NIH Awards $3 Million for Medical Marijuana Research
Posted by Marijuana Doctors on 09/20/2019 in Medical Marijuana
Updated on January 21, 2020. Medical content reviewed by Dr. Joseph Rosado, MD, M.B.A, Chief Medical Officer
The National Institutes of Health has awarded $3 million in grants to study cannabinoids for pain relief, though the research won’t cover THC, the psychoactive component of marijuana.

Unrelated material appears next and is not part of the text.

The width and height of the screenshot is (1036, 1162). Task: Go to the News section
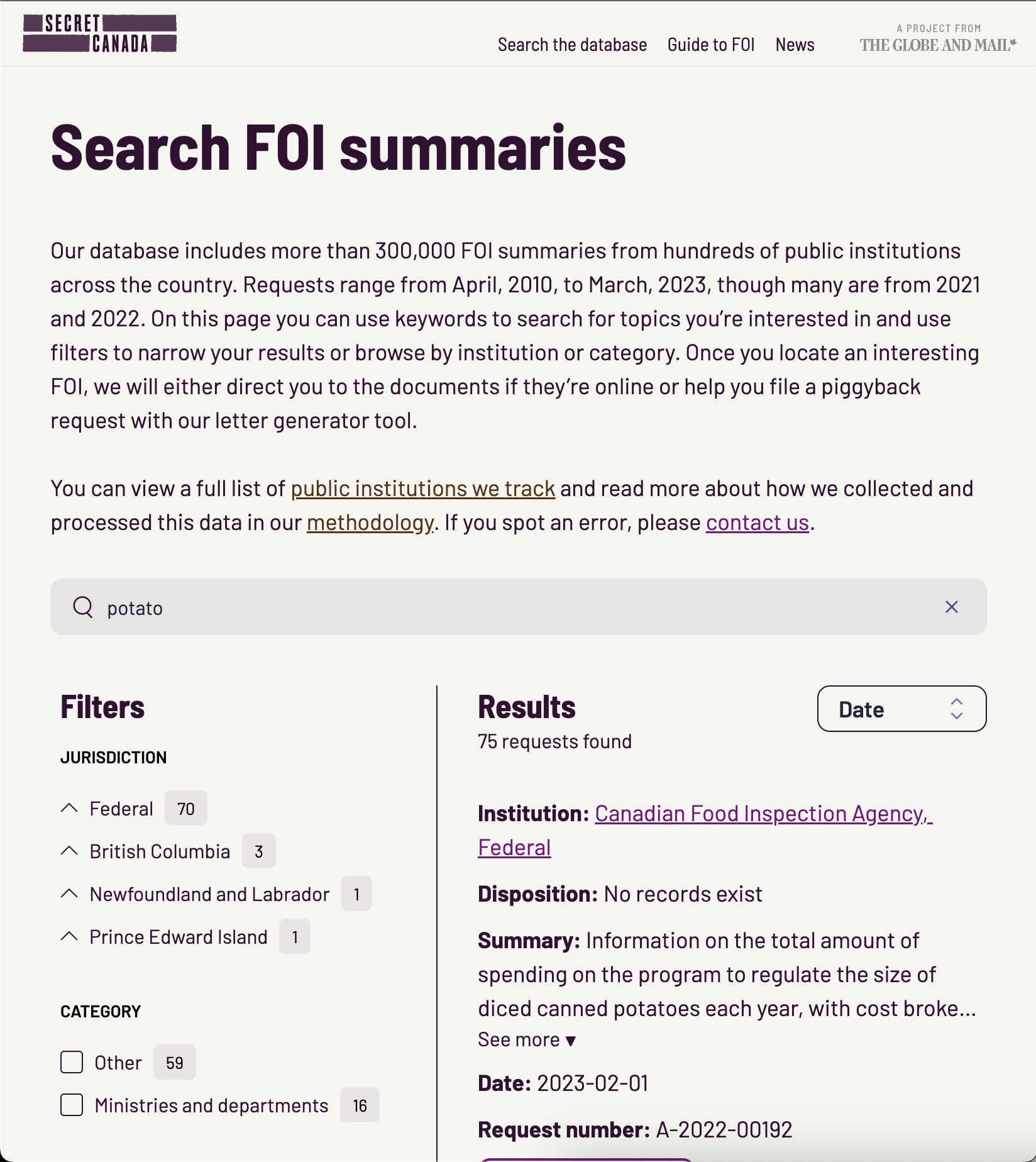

Stat reported that the nine newly funded studies will investigate the pain-relieving and anti-inflammatory effects of cannabidiol (CBD) and terpenes, the array of aromatic plant compounds found in cannabis that may also play a role in its medicinal effects.
The goal is to provide evidence-based support for CBD treatments and determine if CBD alone can provide pain-relieving effects without THC.
NIH’s impetus for the funding came from a 2017 National Academies of Sciences, Engineering, and Medicine report warning that the scarcity of research on marijuana posed a public health risk. The opioid crisis has also pushed researchers to study safer alternatives to prescription pain medications.
Stat also reported that the National Institute on Drug Abuse said it would grow 2,000 kilograms of marijuana this year at the University of Mississippi for research purposes.